I was sitting in a coffee shop at The Walk on Jumeirah Beach Residence when I realized (thanks to Google) that today’s World Women’s Day. As a tourist in Dubai, UAE, where women are second class citizens, I thought about what World Women’s Day means for Arabic women–the traditional ones, especially–who wear the abāyah & the niqāb. I mostly thought about their bodies–how confided their breasts were, how tucked in their hair was, & how covered their skin was. With the exception of an occasional nose ring, I saw no jewelry on them. I don’t even remember their purses and shoes–although I know they had them. & while I understand that these Muslim women’s long black robes and headdresses are “shields” that, according to the Quran, protect them from the world by covering intimate parts of the body, I was focused on this idea of freedom–of women’s rights to burn bras & wear pants–to get funky hairdos–& to do it all publicly.
I’m not quite sure–for I am still processing–why I imagine that these Muslim women aren’t “free.” After all, Orthodox Jews, Amish, Tibetan Monks, et al. have customary clothing. & even Arabic men wear long white robes (very much like Jesus). But, I think because the abāyah & the niqāb (that I saw in Dubai) are black, & because the niqāb conceals the entire head except for the eyes, these Muslim women’s bodies appear less liberated, some how more confined than the bodies of others who prescribe–faithfully–to a particular religion.
Maybe if the abāyah & the niqāb were a canary yellow or a periwinkle blue or a moss green, these Muslim women’s body would dance, if you will, signifying a liberation movement akin to Alvin Ailey’s “From Before.” Colorfully dressed, these traditionally dressed Muslim women would look like flowers, I think, sitting, standing, walking beside their white-dressed men. Or, they’d look like Black women mothers belonging to a Missionary Baptist church. & that would be ok too. But, these desert women are clad in all black everything–which is both Lupe Fiasco & Black Panther hip–& therefore, is cool all by itself. However, I’m pretty sure they are not carrying that particular spirit with them–or maybe they are?

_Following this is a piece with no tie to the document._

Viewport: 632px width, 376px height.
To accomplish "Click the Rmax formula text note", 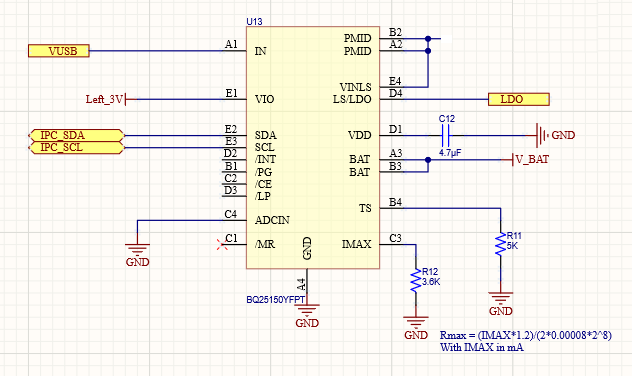I will pos(526,341).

Anyway, so I’m sitting in a coffee shop, sipping on an amaretto soy cafe latte, wearing a tank top & jean shorts that revealed my tattooed body, flossing three leather Pandora bracelets, three rings (plus a toe ring), & a red & black rosary. I’m sporting a ‘fro hawk of sorts with a fat part up the side (which perhaps contributed to this Arab brother mistaking me for a boy when I entered the women’s bathroom at the airport last night), & I–a bit excessive in my dress–am thinking about World Women’s Day in Dubai. What does it mean to be a woman in a space where I exit the airport & there are two waiting areas outside of Baggage Claim: One marked “Women” & another marked “Men”? What does it mean to be a woman in Dubai where pink taxi cabs are assigned to women drivers–who, in 2007–earned the freedom to drive women passengers & their families? And what does it mean to be a lesbian woman in a place where homosexual behavior is forbidden?

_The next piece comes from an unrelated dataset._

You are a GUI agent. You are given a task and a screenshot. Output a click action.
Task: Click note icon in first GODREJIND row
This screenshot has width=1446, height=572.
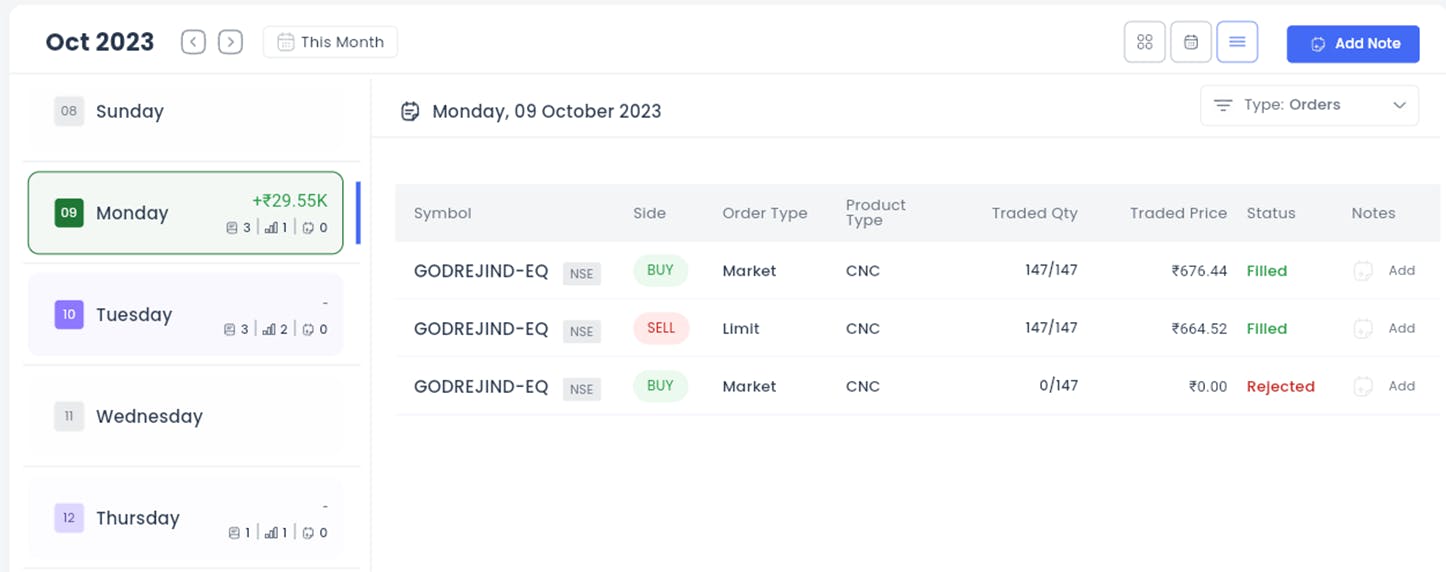[1362, 271]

I’ve been thinking on this for two days now (as this post is becoming outdated), & John Lennon’s 1972 song, “Woman is the Nigger of the World,” continues to beckon me. I don’t know if these Arabic women feel like “niggers” in the slave, slave master sense of the word, ’cause I think only slaves can understand that dichotomy. & why would they feel like slaves or “niggers” anyway considering that they have chosen to follow Islamic doctrine, right? However, these Arabic women dressed in their traditional black robes cause me to stare–much like those who stare at (& marginalize) Black skin. & of course, my wanting their black robes to be colored Easter kinda makes me a contributing voice to woman’s oppression. Folks always trying to make a woman look, act, and sound soft, petite, & inviting.
Sigh. I am absolutely lost in my thoughts.